Non-traumatic splenic rupture is a rare complication of hematological malignancies in children. A retrospective study found an incidence of 0.55% in a cohort of children with leukemia and lymphoma between 1991 and 1997 [9]. It may be the presenting symptom of leukemia but may also occur during treatment or recurrence. The mechanism is not totally understood and different etiologies have been suggested in the literature: splenic enlargement, leukemic infiltration of the splenic capsule, splenic infarction leading to hemorrhage of the capsule, leukemia-associated coagulopathy, and erosion or occlusion of blood vessels secondary to a fungal infection [913]. The signs and symptoms of non-traumatic splenic rupture are non-specific. Abdominal pain of varying intensity and location is a consistent symptom. US, the first-line imaging test, easily performed at bed-side, can identify peri-splenic and peritoneal effusion (hemorrhage), and subcapsular hemorrhage as a crescent collection at the convex border of the spleen [14]. In an emergency setting, CE-CT is usually the next diagnostic step [1517]. The spleen being a vital organ in the protection against infection, non-operative management of splenic rupture in a stable trauma patient is considered the standard of care unless of course, the patient is hemodynamically unstable [18] (see also Chap. 17).



27.3 Gastro-intestinal Tract


Obstruction and inflammation of the gastro-intestinal (GI) tract may occur acutely in a child with a malignancy.
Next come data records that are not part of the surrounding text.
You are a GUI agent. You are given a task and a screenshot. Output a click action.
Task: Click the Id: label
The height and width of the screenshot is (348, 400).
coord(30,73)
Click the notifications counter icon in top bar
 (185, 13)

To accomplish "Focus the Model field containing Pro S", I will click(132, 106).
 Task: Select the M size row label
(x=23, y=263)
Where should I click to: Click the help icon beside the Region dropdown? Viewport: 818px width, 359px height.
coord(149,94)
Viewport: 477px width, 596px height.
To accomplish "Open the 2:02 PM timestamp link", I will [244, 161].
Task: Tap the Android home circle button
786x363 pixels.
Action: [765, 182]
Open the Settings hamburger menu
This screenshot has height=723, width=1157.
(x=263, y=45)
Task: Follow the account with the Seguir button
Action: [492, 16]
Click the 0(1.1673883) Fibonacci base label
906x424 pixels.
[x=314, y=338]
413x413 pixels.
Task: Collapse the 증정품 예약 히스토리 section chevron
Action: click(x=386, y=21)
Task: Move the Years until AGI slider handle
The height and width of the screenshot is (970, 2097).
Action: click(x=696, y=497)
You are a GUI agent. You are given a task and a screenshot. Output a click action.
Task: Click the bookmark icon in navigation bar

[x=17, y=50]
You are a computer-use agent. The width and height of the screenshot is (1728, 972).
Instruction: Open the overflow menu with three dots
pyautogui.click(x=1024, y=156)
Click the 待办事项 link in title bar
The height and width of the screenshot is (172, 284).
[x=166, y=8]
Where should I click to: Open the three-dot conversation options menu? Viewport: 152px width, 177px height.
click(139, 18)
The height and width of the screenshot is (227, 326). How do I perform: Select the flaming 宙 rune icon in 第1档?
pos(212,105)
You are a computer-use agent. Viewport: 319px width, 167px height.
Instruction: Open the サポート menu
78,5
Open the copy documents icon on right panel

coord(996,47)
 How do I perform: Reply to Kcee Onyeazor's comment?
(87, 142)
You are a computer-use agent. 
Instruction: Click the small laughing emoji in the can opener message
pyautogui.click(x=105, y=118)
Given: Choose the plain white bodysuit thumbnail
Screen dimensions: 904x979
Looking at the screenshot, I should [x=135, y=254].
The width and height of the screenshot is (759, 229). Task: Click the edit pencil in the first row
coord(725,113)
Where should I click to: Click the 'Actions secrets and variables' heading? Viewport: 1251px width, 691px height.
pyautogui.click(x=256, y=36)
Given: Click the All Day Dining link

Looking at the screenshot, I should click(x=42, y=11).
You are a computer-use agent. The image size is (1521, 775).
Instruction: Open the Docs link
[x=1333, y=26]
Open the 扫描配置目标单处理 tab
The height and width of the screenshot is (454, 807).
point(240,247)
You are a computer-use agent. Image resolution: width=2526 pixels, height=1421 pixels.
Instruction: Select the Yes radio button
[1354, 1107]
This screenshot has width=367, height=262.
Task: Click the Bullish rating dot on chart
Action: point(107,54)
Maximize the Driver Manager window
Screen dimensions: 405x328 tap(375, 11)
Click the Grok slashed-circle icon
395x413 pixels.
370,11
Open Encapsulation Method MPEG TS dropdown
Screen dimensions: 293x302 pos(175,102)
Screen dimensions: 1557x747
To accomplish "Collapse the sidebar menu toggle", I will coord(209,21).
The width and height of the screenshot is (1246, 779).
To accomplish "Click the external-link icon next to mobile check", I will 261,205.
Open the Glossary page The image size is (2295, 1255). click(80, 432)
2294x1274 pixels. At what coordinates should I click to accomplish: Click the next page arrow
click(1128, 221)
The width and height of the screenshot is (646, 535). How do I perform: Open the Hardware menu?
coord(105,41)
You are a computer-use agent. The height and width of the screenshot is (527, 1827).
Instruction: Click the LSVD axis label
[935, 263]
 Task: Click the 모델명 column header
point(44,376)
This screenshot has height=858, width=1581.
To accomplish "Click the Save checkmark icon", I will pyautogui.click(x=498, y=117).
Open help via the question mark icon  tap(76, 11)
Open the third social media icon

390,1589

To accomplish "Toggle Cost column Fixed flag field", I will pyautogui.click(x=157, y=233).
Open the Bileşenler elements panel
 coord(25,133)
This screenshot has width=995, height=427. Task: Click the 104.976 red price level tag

An abdominal tumor may be responsible for intestinal obstruction through compression, secondary intussusception, or direct tumoral invasion.


27.3.1 Intestinal Obstruction


Any abdominal tumor may compress the intestine and cause obstruction but Burkitt’s lymphoma in particular is known for its close relation to the intestinal tract. Burkitt’s lymphoma, a type of non-Hodgkin-lymphoma, is most frequently located in the abdomen. In 25% of cases the tumor is situated at the ileocecal junction, especially in children under 16 years, most likely because of the high concentration of lymphoid tissue in the terminal ileum [19, 20]. The typical clinical presentation is that of abdominal pain and/or a mass in the right lower quadrant. On imaging studies, the intestinal wall may appear locally thickened and hypoechoic and the intestinal wall structure may appear unclear [22] (Fig. 27.2a, b). Ascites is often present. Burkitt’s lymphoma is a rare but well-known pathological lead point for acute intestinal intussusception (AII) and abdominal pain may be related to that complication. A history of weight loss and a longer duration of symptoms (abdominal pain, vomiting, and intestinal bleeding) are important clinical indications of lymphoma [21]. A lobulated (hypoechoic on US) mass is seen in the intussusceptum (Fig. 27.3a, b); At the end of a therapeutic enema, a mass will typically persist.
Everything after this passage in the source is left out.